- Instruments: piano and vocals
- Award: Hawaiian Music Hall of Fame

= Maddy Lam =

Hawaiian composer and singer

Madeline Kaululehuaohaili Lam (November 27, 1910 – June 22, 1985) was a Hawaiian musician, songwriter, and producer. The composer of several Hawaiian music standards such as "Singing Bamboo" and "Maile Lei," Lam was inducted into the Hawaiian Music Hall of Fame in 2000.

==Early life and education==
Madeline Kaululehuaohaili (Note: Spelled "Kaululehuaohaile" on her grave marker.) Nicholas was born in Honolulu on November 27, 1910. Her mother, Tamar Kamala Kalahele Kapewa, composed songs for her children to sing, while her father, Robert Keolaokalani Nicholas, taught Maddy and her brothers to play the ukelele.

Maddy attended Maunaʻolu Seminary on Maui, where she learned to play the piano. She married Charles Kin Young Lam in 1928; they had one son.

==Career as an entertainer==

Lam got her start singing in a number of girls' glee clubs. Along with Lei Collins and Julia Doyle, she was in a group called Cissy Lake's Singers, which performed for dignitaries such as Queen Lili`uokalani and Doris Duke.

Lam was a soloist on the radio show "Across The Sea to NBC" along with Alfred Apaka.
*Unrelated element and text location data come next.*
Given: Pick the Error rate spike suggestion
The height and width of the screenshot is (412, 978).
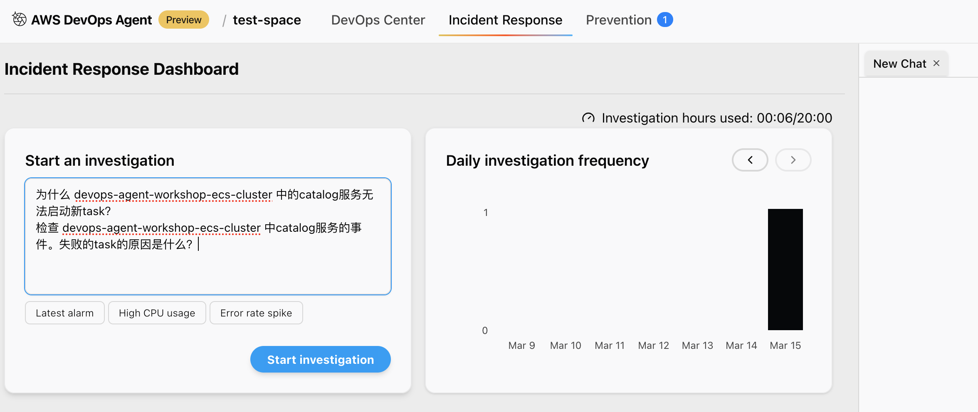Looking at the screenshot, I should 256,313.
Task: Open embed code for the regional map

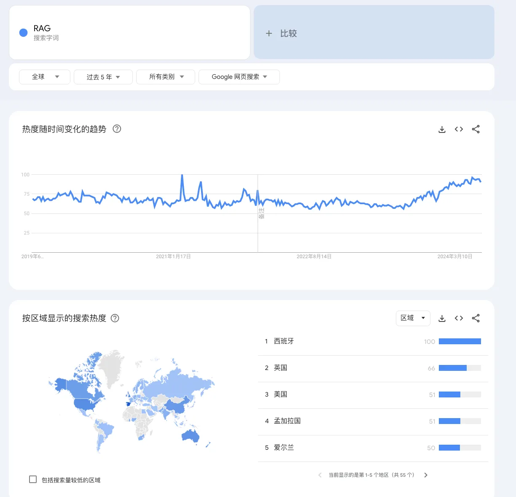Action: pos(459,318)
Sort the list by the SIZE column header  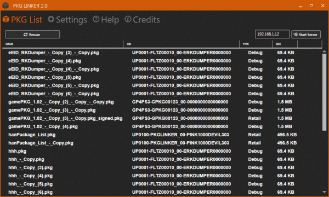pyautogui.click(x=285, y=44)
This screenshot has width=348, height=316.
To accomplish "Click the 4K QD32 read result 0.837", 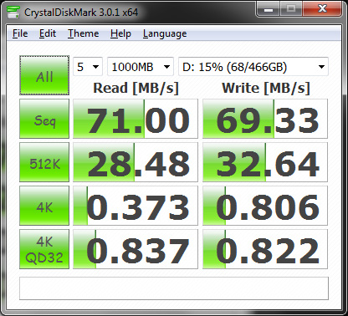I will pos(136,249).
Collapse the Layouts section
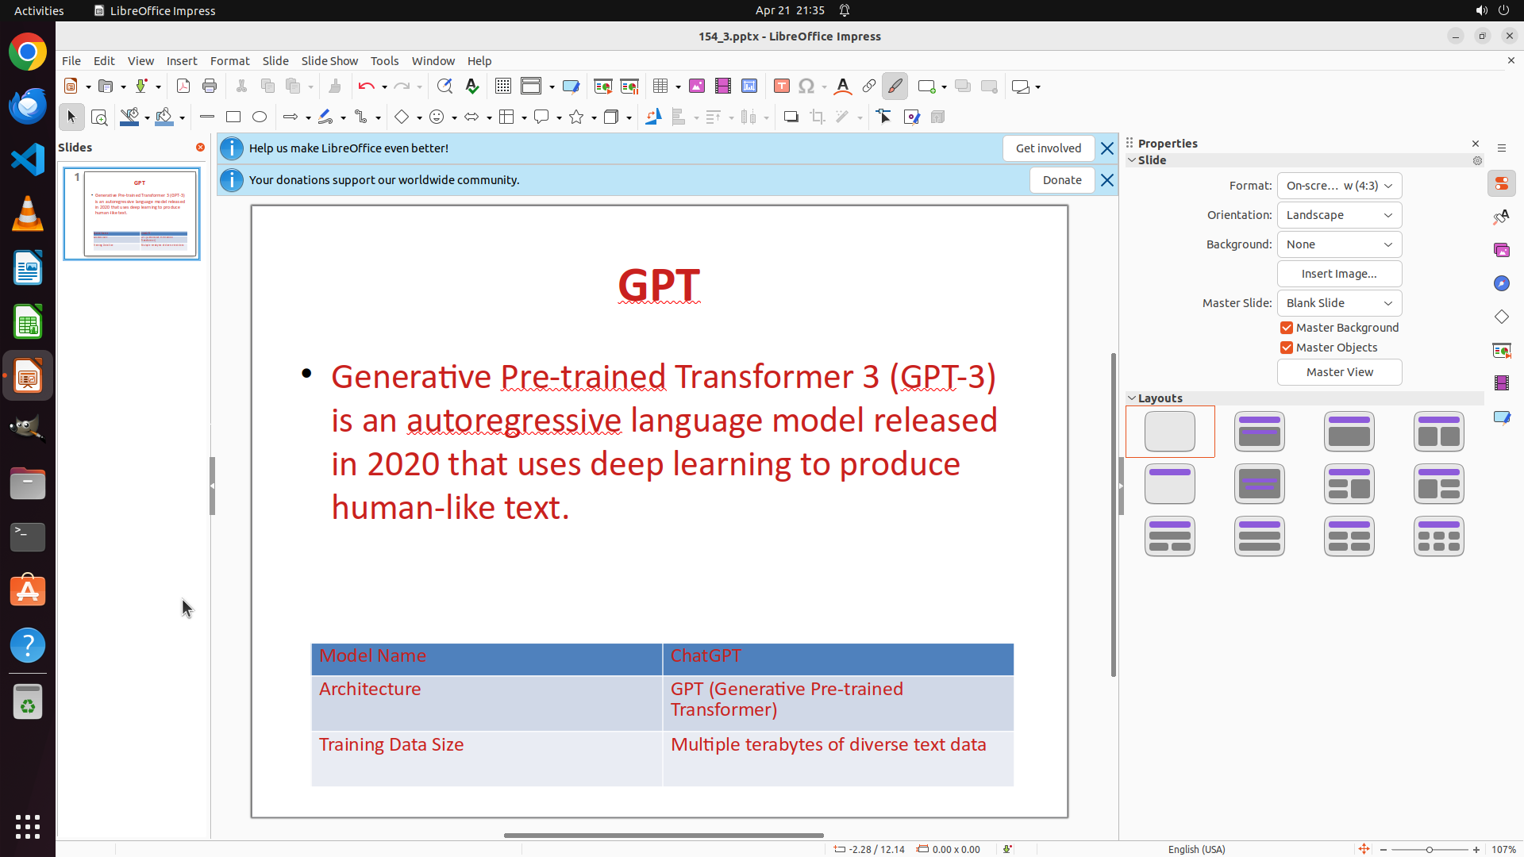 (x=1132, y=398)
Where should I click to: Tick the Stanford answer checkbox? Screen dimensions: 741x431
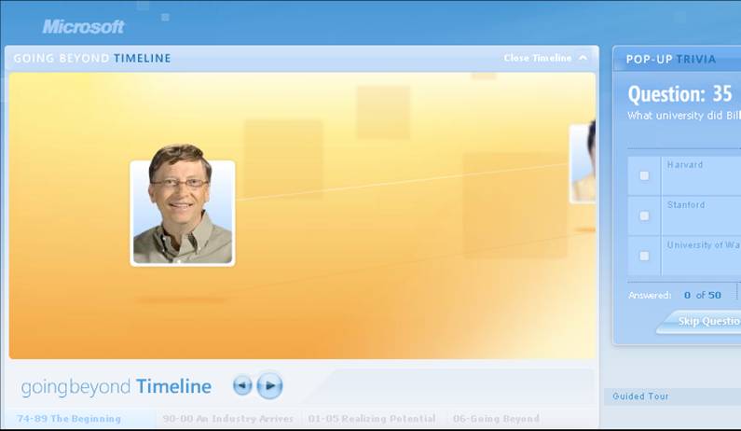[x=644, y=216]
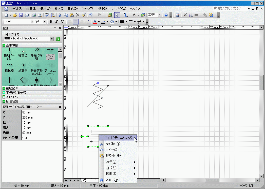This screenshot has width=265, height=189.
Task: Click the green shape search arrow button
Action: tap(58, 39)
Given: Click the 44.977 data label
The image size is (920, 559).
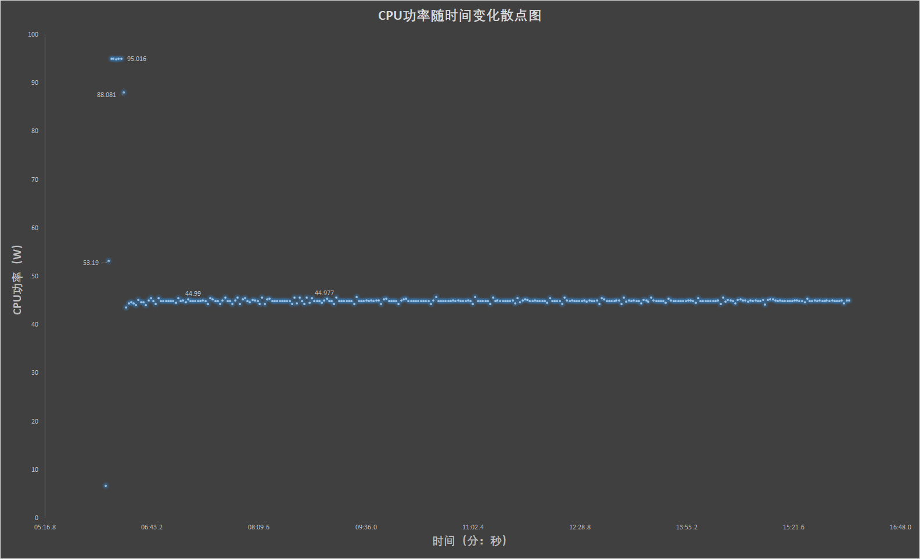Looking at the screenshot, I should [x=324, y=293].
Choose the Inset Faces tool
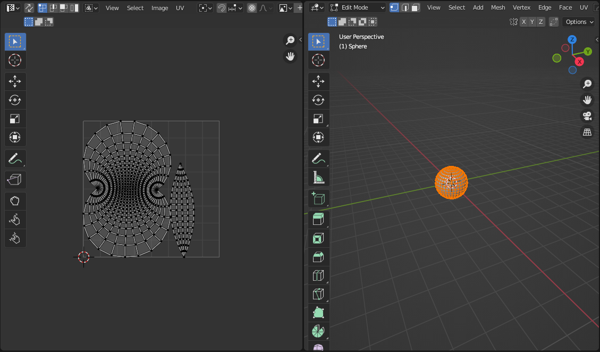 [x=318, y=238]
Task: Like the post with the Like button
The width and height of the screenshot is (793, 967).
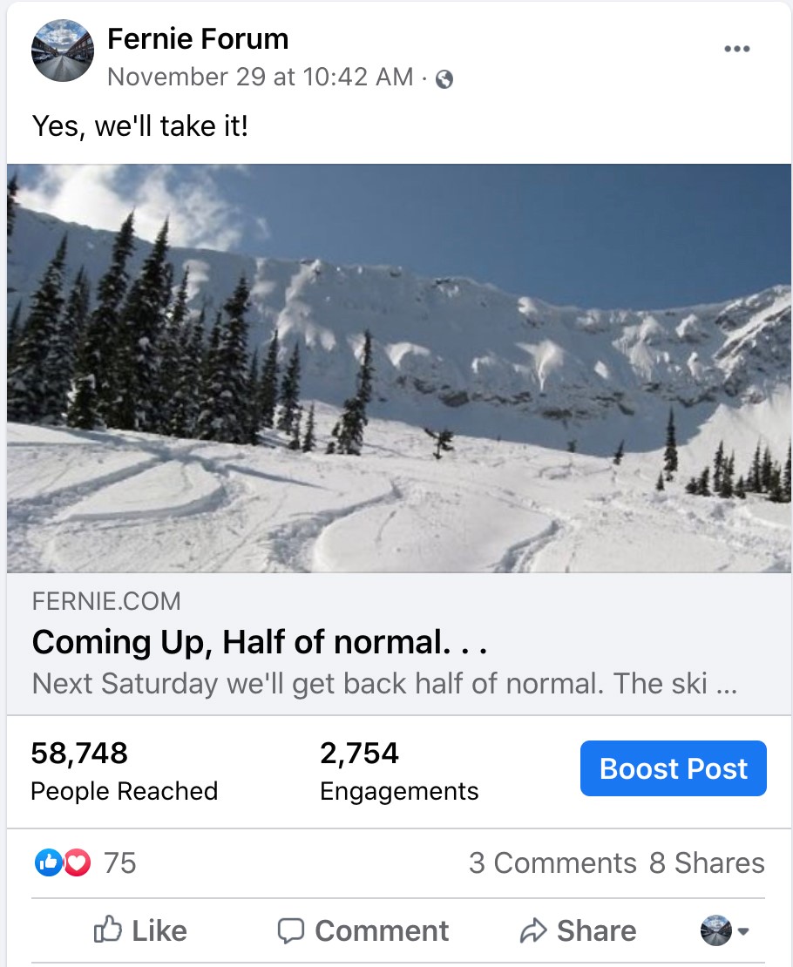Action: click(140, 930)
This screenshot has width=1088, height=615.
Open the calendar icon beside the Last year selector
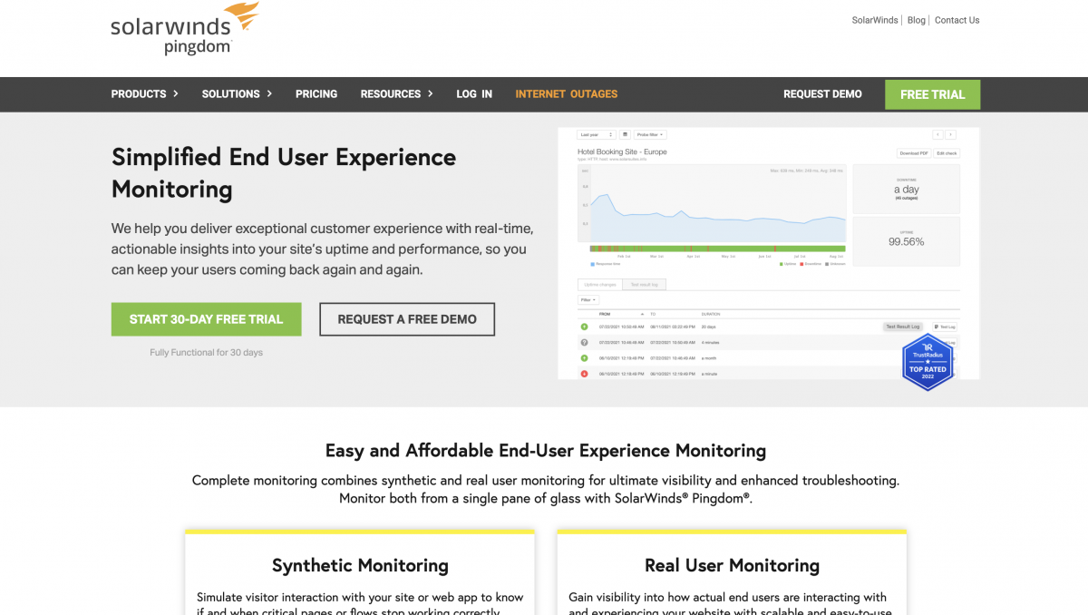(x=625, y=134)
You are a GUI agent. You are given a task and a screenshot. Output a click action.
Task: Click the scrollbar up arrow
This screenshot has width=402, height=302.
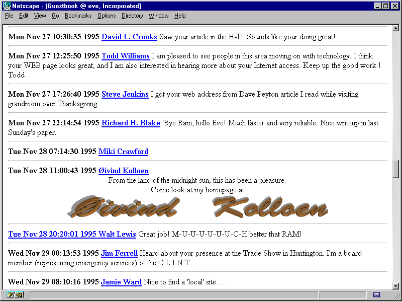396,29
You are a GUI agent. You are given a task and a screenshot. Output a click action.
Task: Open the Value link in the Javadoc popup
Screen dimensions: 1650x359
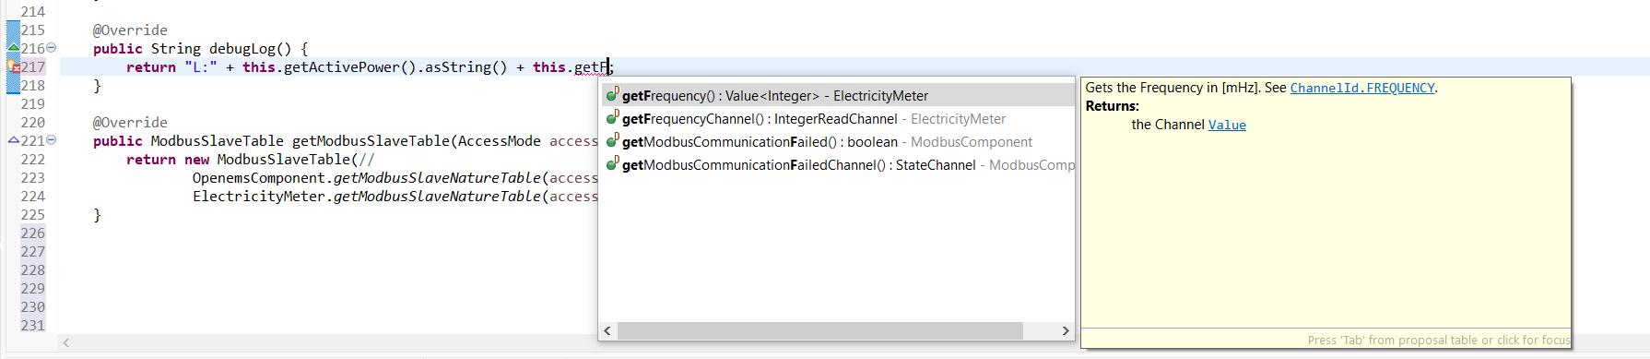point(1227,125)
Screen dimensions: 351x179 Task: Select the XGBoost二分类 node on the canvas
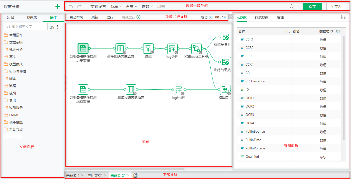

She also performed as a soloist on the radio program Hawaii Calls hosted by Webley Edwards. She was the dinner-hour pianist at the Halekūlani hotel in the 1960s. She retired from performing in 1981.

Island Recording Studio was started in 1954 by Lam and Milla Leal Peterson Yap; Lam was the composer, arranger, director, and producer, while Yap was the technical director. The studio produced twenty 78 rpm and 45 rpm single records, mainly for hula studios and students. They also released a 33 1/3 rpm album titled "Singing Bamboo - Songs of Modern Hawaii," which included Lam's most popular compositions, such as "Nani Venuse," "Kipu-Kai," "Po La'ila," and "Ka Lehua i Milia," which were composed with Mary Kawena Pukui.

Some of Lam's best-known songs are now Hawaiian music standards, including "Singing Bamboo" and "Maile Lei". She partnered with Mary Kawena Pukui to write several hits, including "Pua `Ahihi" and "Hanauma". She also composed "Kealoha" with Lei Collins.

==Death and honors==

Lam died in Honolulu on June 22, 1985, and was buried at Nuuanu Memorial Park.

In 1984, Lam was honored with the Sidney Grayson Award, the predecessor to the Nā Hōkū Hanohano Lifetime Achievement Award. In 2000, she was inducted into the Hawaiian Music Hall of Fame.